The **quick-start guide** is a way to show off what your code can do and a place to give your users some code snippets that they can start adapting for their own use. When potential users of your code first look at your code they will be deciding whether or not using your code and going to the trouble of installing it and learning to use it is worth it for them. Therefore, a page in your documentation that demonstrates features of your code while also serving as a way to get started is a good way to get people to start using your code. The key to a good quick-start guide is to keep it brief and simple, but also get to interesting use of your code to show off what it can do; achieving these two somewhat competing goals is again easier if your code is *easy and intuitive* to use, because you can do impressive things with your code with very few keystrokes and, tbus, you can write a good quick-start tutorial that also shows of what amazing things your code can do).

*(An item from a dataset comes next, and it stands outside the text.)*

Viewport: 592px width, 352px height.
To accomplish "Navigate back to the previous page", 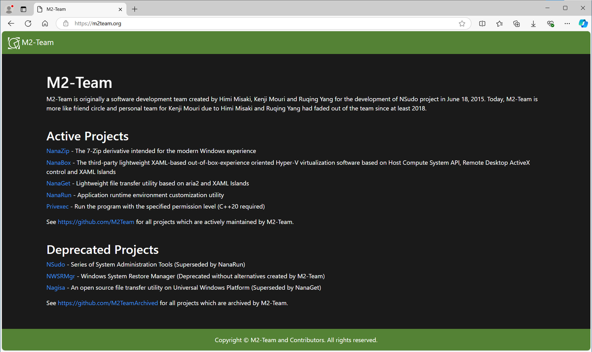I will coord(11,23).
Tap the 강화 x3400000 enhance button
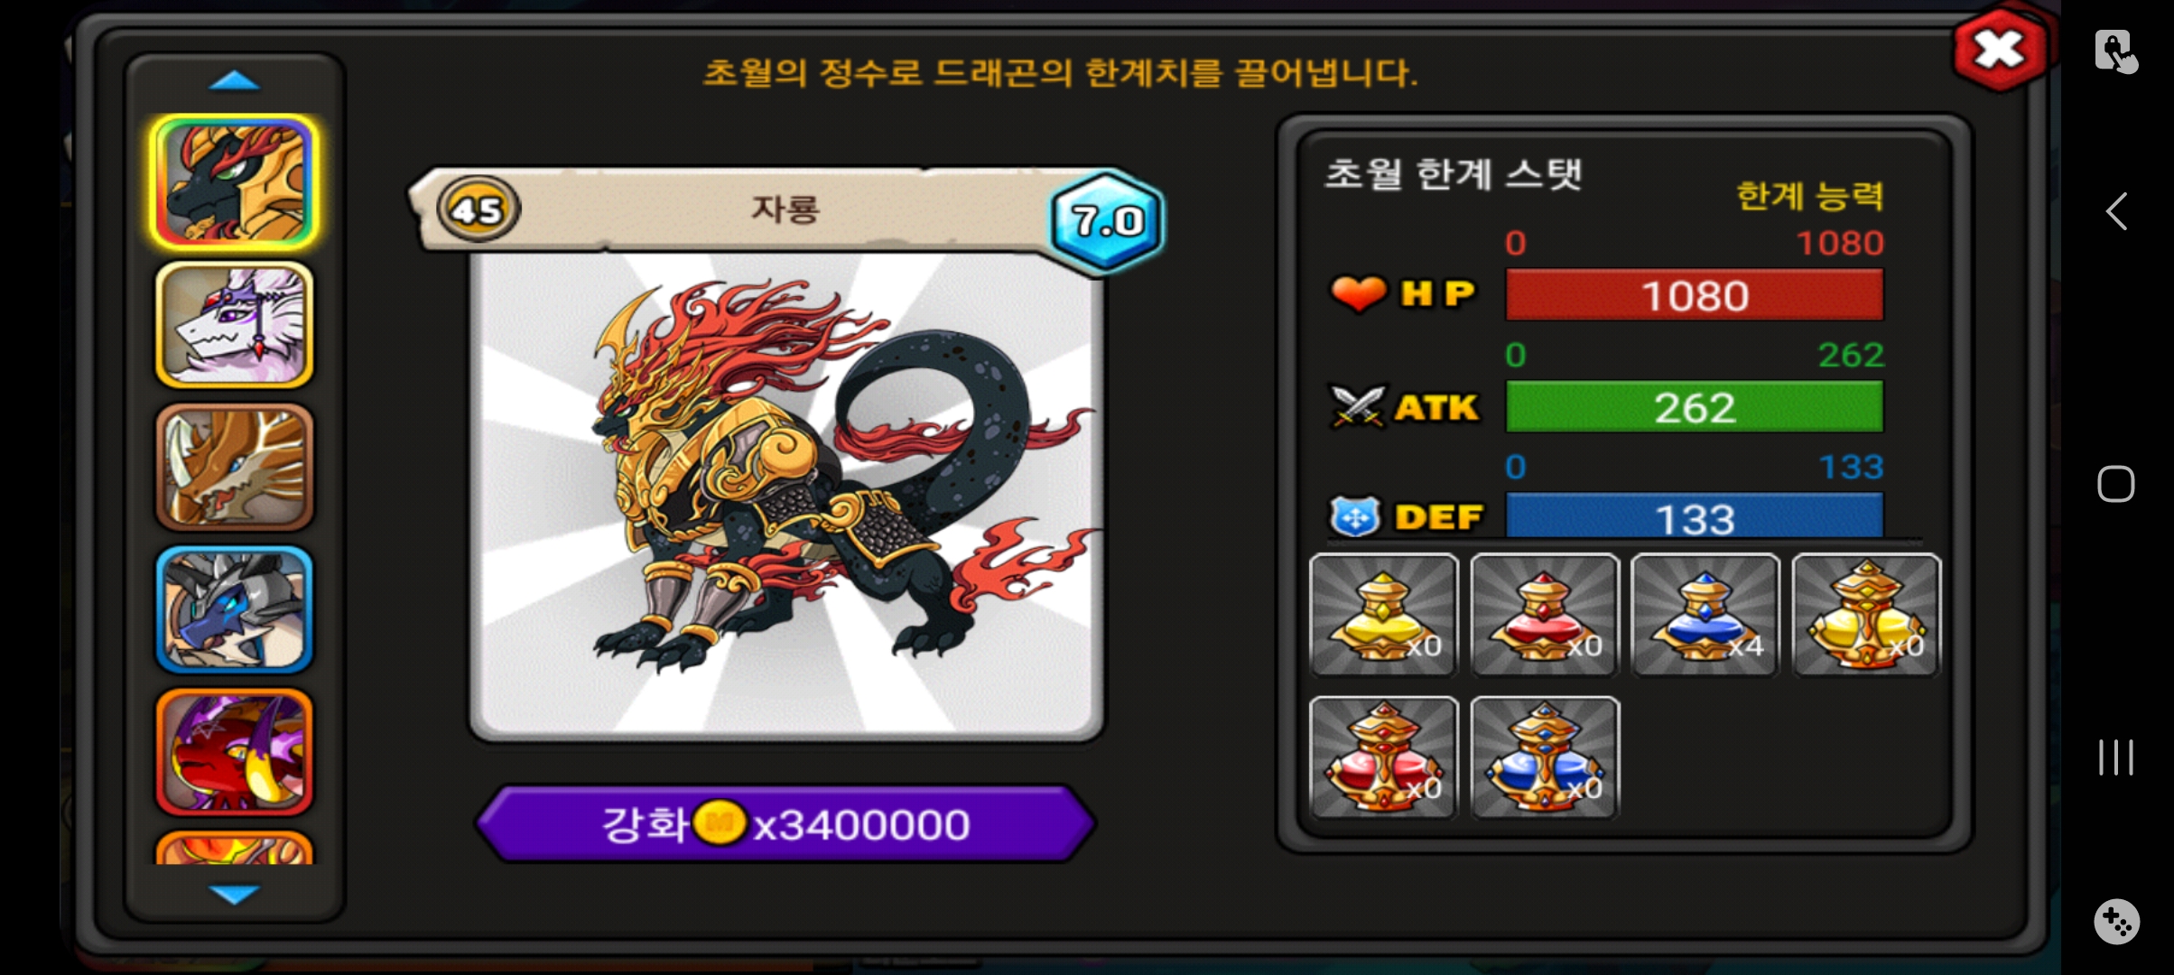Screen dimensions: 2174x975 [x=785, y=824]
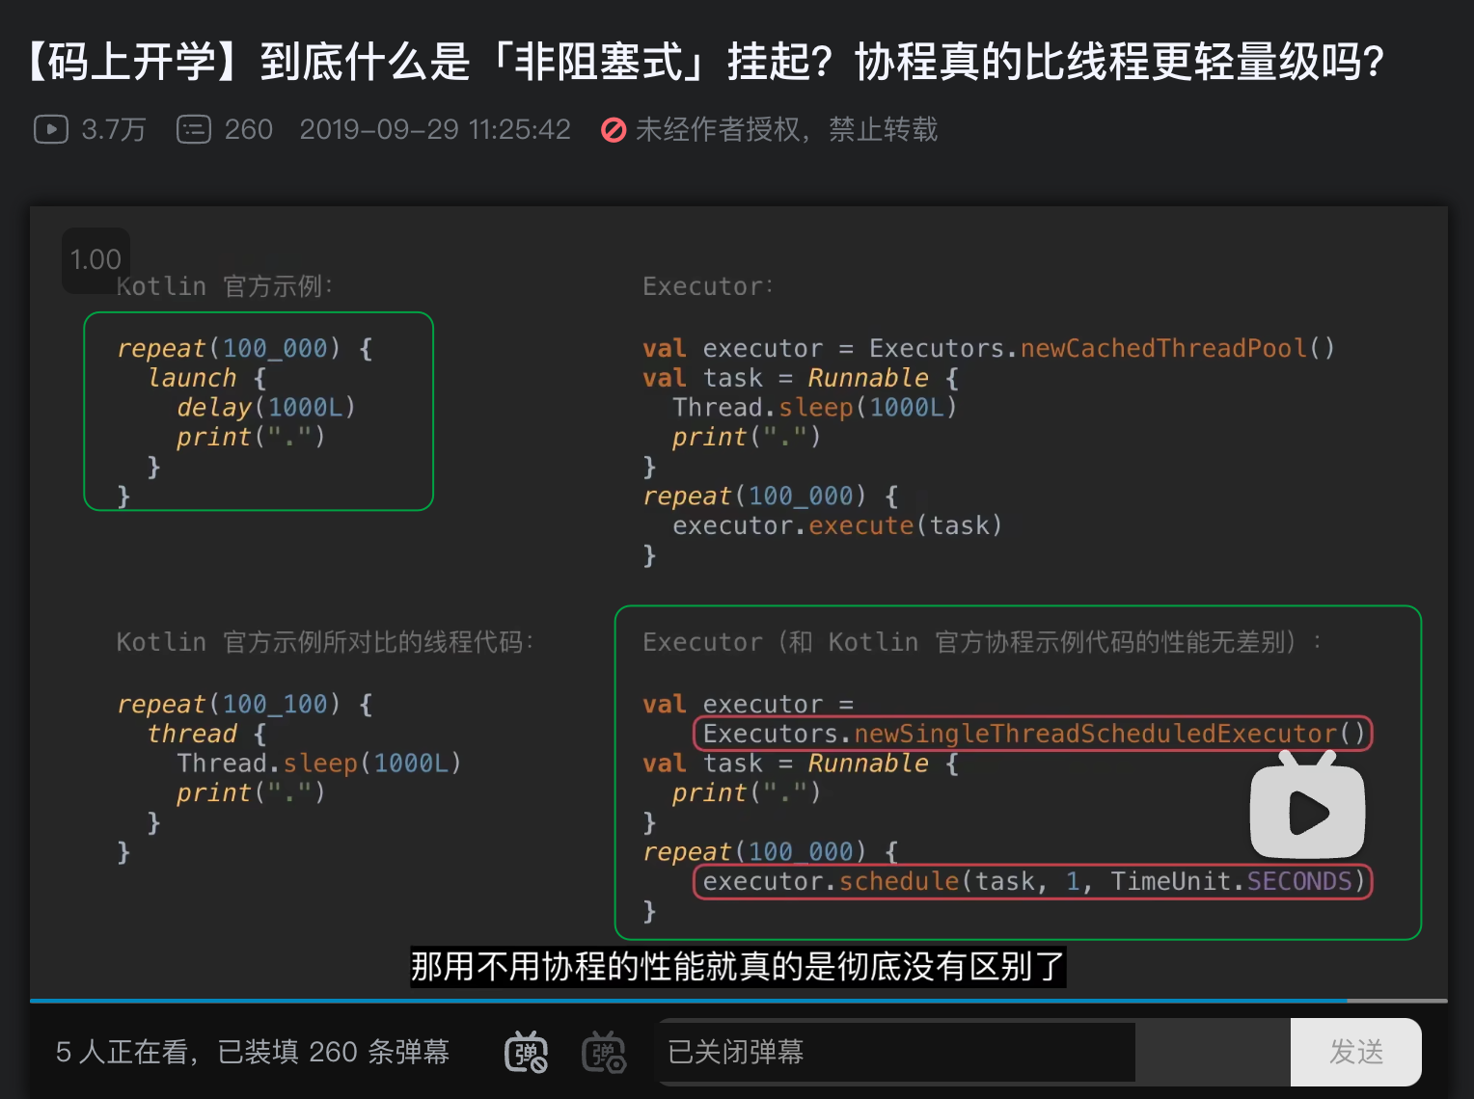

It is difficult to keep these quick-start guides updated, so it is worth spending a bit of time carefully thinking what you want it to cover and to only cover very stable features of your code.

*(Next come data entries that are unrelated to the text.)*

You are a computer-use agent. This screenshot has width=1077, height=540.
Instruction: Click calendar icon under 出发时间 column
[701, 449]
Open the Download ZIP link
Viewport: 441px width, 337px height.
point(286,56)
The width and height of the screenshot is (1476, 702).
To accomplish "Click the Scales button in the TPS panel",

You can complement the quick-start guide with **a more extensive set of tutorials** that go into more detail. In practice, most outside users of your code (i.e., not yourself or your collaborators) will likely only use features that are clearly documented and for which a usage example exists, because most users will not attain a full understanding of all that your code can do (e.g., when combining different aspects of it that aren't obvious) to allow them to go far beyond the tutorials that you provide. So a set of tutorials is where you can go over all of the most common use cases of your code and all the things that you think people can use your code for. It is important to keep them clear and succinct (with pointers for more advanced use), but it is difficult to write too many tutorials (just like it is difficult to write *too much documentation*), so don't hold back (keeping your own time in mind of course).

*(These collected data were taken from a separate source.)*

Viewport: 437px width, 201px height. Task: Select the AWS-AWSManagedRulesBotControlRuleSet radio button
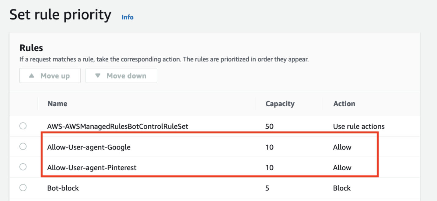pyautogui.click(x=23, y=126)
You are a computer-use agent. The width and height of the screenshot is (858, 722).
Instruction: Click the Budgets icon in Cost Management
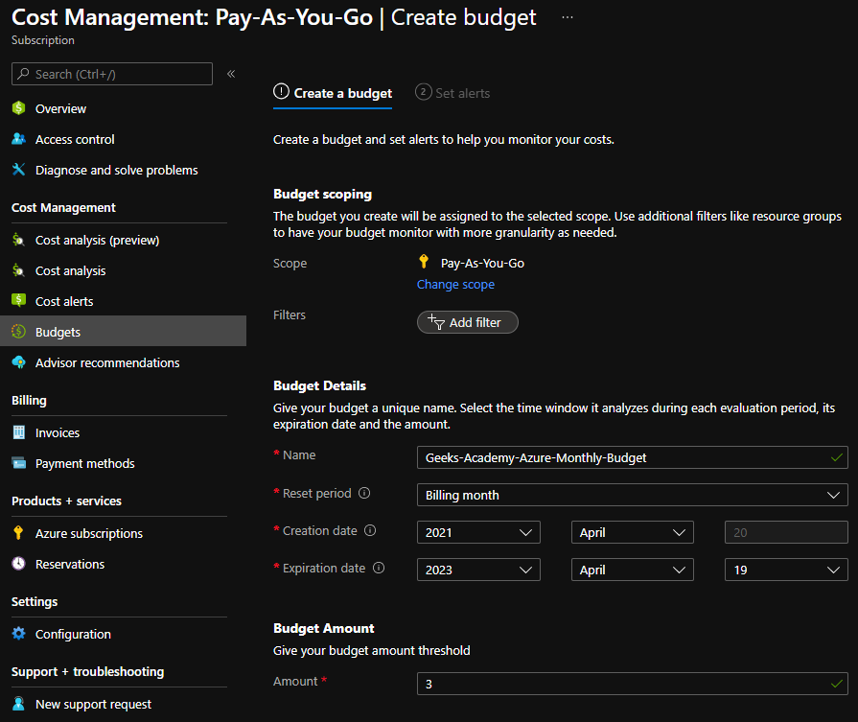click(19, 332)
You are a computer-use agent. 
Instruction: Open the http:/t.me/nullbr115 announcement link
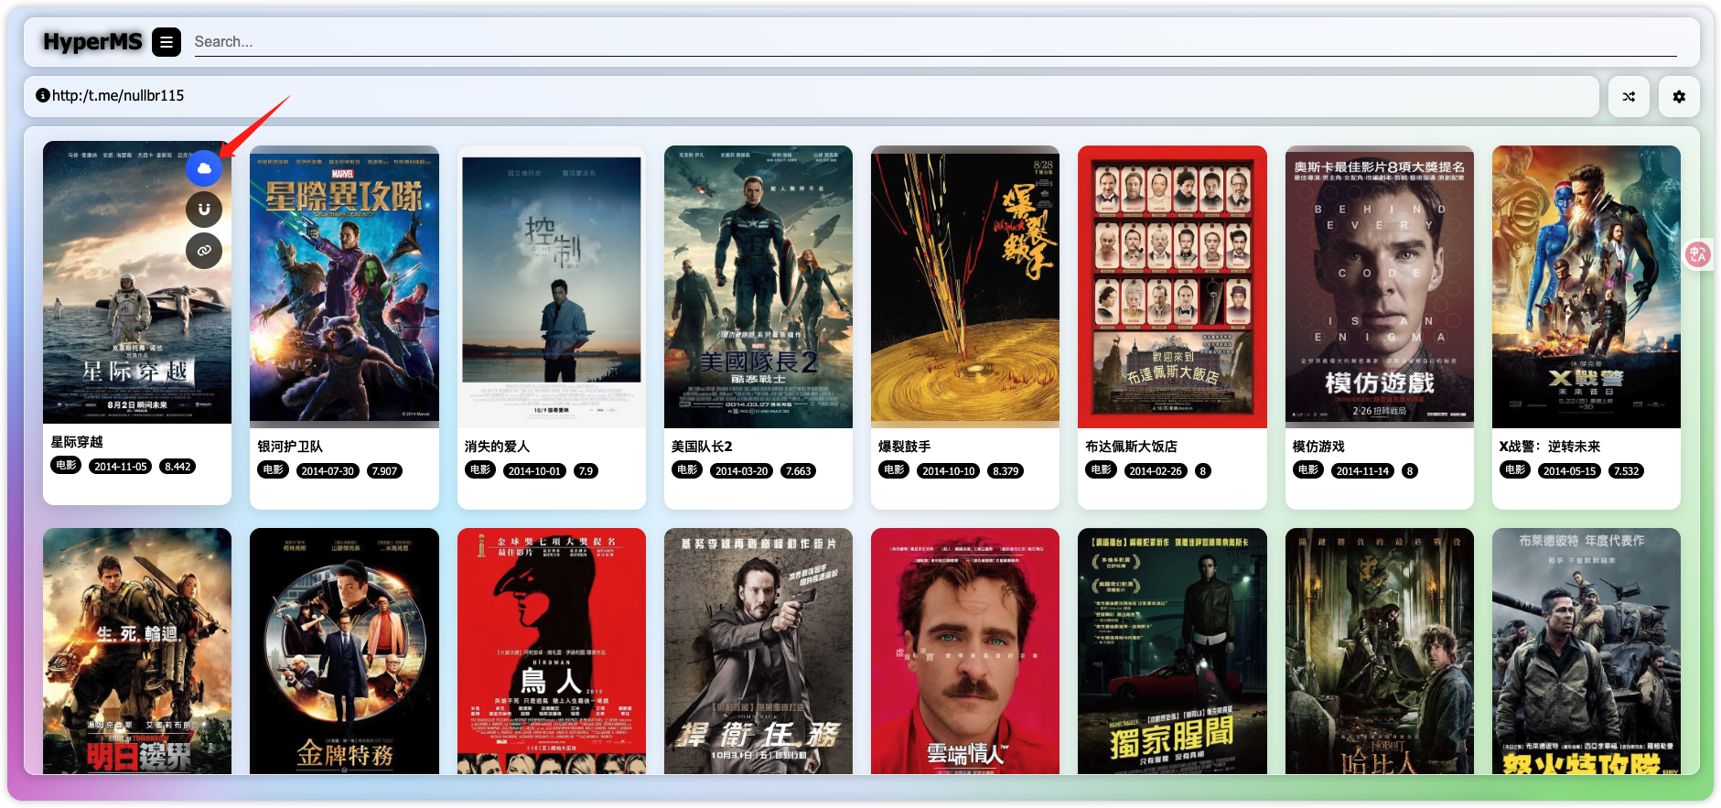click(x=118, y=95)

Finally, **a complete API** should contain documentation for every function and class and every class-method in your code, arranged by sub-module. The objective of this is to fully document your code, so users can get information on the inputs and outputs of all of your code's functionality. The API should be arranged in a logical manner, grouping  functions and classes with similar functionality. This is a part of your documentation where you should do a minimal amount of manual work in the documentation itself, but rather you should use automated tools to directly grab documentation from your code itself, in your functions' and class' *docstrings*, which I discuss next.

## Python docstrings

Python has a built-in mechanism to attach documentation to modules, functions, and classes and their methods: [docstrings](https://www.python.org/dev/peps/pep-0257/). Docstrings are a place to put documentation for users of your code, that is, the type of documentation that we are interested in here. Docstrings are *not* for developers: don't use them to comment on specifics of the implementation or on how the code works, unless this is necessary for users of your code; for developer notes, use regular comments in the code (in Python: lines that start with ``#``). 

Docstrings are simply regular strings that by virtue of their placement in the code get attached to a module, function, class, or class-method as its documentation. They do not need to be explicitly assigned as documentation, rather, the Python interpreter does this assignment automatically when it encounters a string in the correct place. This location is as follows:

* For *functions*: immediately following the statement that defines the function ``def func(a,b,c=0):``, that is, between the ``def`` statement and the function body.

* For *classes*: immediately following the statement that defines the class ``class a_class(object):``, that is, between the ``class`` statement and the class body.

* For *class methods*: immediately following their definition using ``def``, in the same way as for functions.

* For *modules* and *submodules*: at the very top of the file defining the module.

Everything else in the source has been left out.